LEED, Carbon Leadership Forum, Architecture 2030, and AIA LFRT

A handful of organizations and individuals are responsible for driving the increased awareness and importance of embodied carbon in the profession over the last 20 years. Highlights are:

The first LEED rating scorecard in 1998 included regional sourcing of materials, but the emphasis was primarily on reducing the transportation of those materials to the construction site as opposed to the GWP potential of the materials themselves. LEED version 5 places tremendous emphasis on decarbonization and the embodied carbon of materials but is just now becoming mainstream.

In 2010 the Carbon Leadership Forum (CLF) was founded at the University of Washington with participating progressive architects who were also involved with AIA. The CLF focus was on embodied carbon, and they have strongly influenced the awareness of embodied carbon in these other organizations.

Architecture 2030 began as an organization in 2005 dedicated to reducing building operational energy use and associated carbon emissions to net zero by the year 2030.  While it still pursues and promotes that goal, in 2011 Architecture 2030 established its Challenge for Products, establishing a baseline for carbon footprint reporting. That has since evolved into the Challenge for Embodied Carbon.

In 2019, the Large Firm RoundTable (LFRT) of the American Institute of Architects (AIA) issued a document called Countdown on Carbon that encouraged all architects to focus more deeply on the embodied carbon of construction materials.
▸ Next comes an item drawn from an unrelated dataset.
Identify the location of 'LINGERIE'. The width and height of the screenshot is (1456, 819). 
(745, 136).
For many firms, that was a wakeup call on embodied carbon.

Aspen Community School, Woody Creek, CO, 2016 - Early Whole building Life Cycle Study at Cuningham Architects

New Tools

Thanks to the efforts of the above organizations and others, we now have at our disposal several tools that enable us to quantify and assess embodied carbon. Their pioneering efforts led to EC3, Whole Building Life Cycle Assessment, Carbon Leadership Forum, Environmental Product Declarations (EPD’s) Tally, Mindful Materials, and so much more that we take for granted today. Without these tools and organizations, we would not be able to make sense of the issue, and we would most likely not have the code and legislative initiatives that promote the reduction of embodied carbon.

Codes and Legislation

While efforts to achieve reductions in construction material carbon emissions have been largely voluntary and driven by architects and engineers in the last several years, states and cities have begun to include the issue in regulations and building codes.  In 2017, California enacted a state law that required several classes of materials to have maximum Global Warming Potential (GWP) limits for state funded projects. Colorado followed in 2021 with a similar law. Since then, many other states and cities have enacted legislation limiting the GHG emissions of construction materials.
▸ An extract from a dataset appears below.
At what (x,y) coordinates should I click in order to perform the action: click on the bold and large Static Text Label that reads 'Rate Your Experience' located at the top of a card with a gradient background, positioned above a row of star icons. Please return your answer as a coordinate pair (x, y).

Now, just a few short years later, virtually all major architecture firms have initiatives focused on reducing the embodied carbon of their projects. Here in Colorado where I am based, a recently retired local structural engineer (Robert Redwine, P.E.) founded the Colorado Embodied Carbon Collaborative (CECC). I am glad to be involved with that as a member of the Board.

Conclusion

As Thomas S. Kuhn pointed out in his wonderful book, The Structure of Scientific Revolutions, paradigm shifts can take a very long time to develop. Once accepted by a critical mass of practitioners, however, the new paradigm becomes entrenched rapidly. The memory of a time before that shift fades and the old paradigm simply evaporates. So it has been with construction materials; that they matter we now take for granted, as we should. How we got here, we hardly know. But that knowledge is still there if we care to dig deeper.